1950年(昭和25年)夏、吉田茂内閣総理大臣が主催する会食の席上、米極東海軍司令官C・ターナー・ジョイ中将より野村吉三郎元海軍大将に対して、横須賀で保管されていたこれらのフリゲートを日本に貸与するという提案がなされた。これは非公式の打診であったが、1951年(昭和26年)10月19日には、正式にマシュー・リッジウェイ連合国軍最高司令官より、50隻のLSSLとともにフリゲート18隻を貸与するとの提案がなされ、吉田首相はこれをその場で承諾した。これらのフリゲートは、当時連合国軍占領下の日本において唯一の洋上実力組織であった海上保安庁により運用されることとなったが、海保の当初構想とは異なり、従来の巡視船を増強しての分散運用ではなく、海保部内でも一種独立した組織において集合運用されることとなった。これは再軍備の一環として、陸上における警察予備隊に対応する組織を目指したものであり、1952年(昭和27年)4月26日、海上警備隊として発足した。海上警備隊は、同年8月1日、保安庁警備隊として海保から独立したが、船舶の貸与は日米船舶貸借協定の発効が遅れたためPFの正式受入れができず、やむをえず整備の終わったPFを行政措置により保管受入れし、隊員が乗組み個艦訓練を行い、さらに臨時編成による船隊基本訓練を実施していた。 一方、日米船舶貸借協定を巡っては日本側の受け入れが行政措置か協定締結かで国会で揉め、11月にようやく日米船舶貸借協定が調印されたが、さらに国会通過を巡って、PFが「船舶」なのか「軍艦」なのかといった論争に時間がかかり、12月27日になってようやく協定の発効となった。協定ではPF、LSSLの貸与有効期限を5年とし、期間満了の際、日本側の要請により、さらに5年間延長できるものとなっていた。1953年(昭和28年)1月14日、米海軍横須賀基地において第1回引渡し式が挙行され、PF6隻、LSSL4隻が日本に引渡された。12月23日の第11回船舶引渡しをもってPF18隻、LSSL50隻の引渡しが完了した。警備隊は1954年(昭和29年)7月1日、防衛庁海上自衛隊に改編された[3]。

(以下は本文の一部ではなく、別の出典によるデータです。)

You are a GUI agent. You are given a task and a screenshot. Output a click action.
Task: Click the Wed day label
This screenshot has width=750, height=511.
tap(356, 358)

本級は、国産護衛艦の就役以降も水上戦力の中核として活動し、1962年(昭和37年)8月28日には全艦供与に切り替えられた。1965年(昭和40年)代以降、老朽化のため順次引退し、1972年(昭和47年)3月31日の「かや」(PF-288)の保管船への区分変更を最後に護衛艦籍から姿を消した。くす型から撤去したMk.22 50口径3インチ単装緩射砲3門は1962年(昭和37年)より観音崎礼砲台に設置して、礼砲として現在も運用している。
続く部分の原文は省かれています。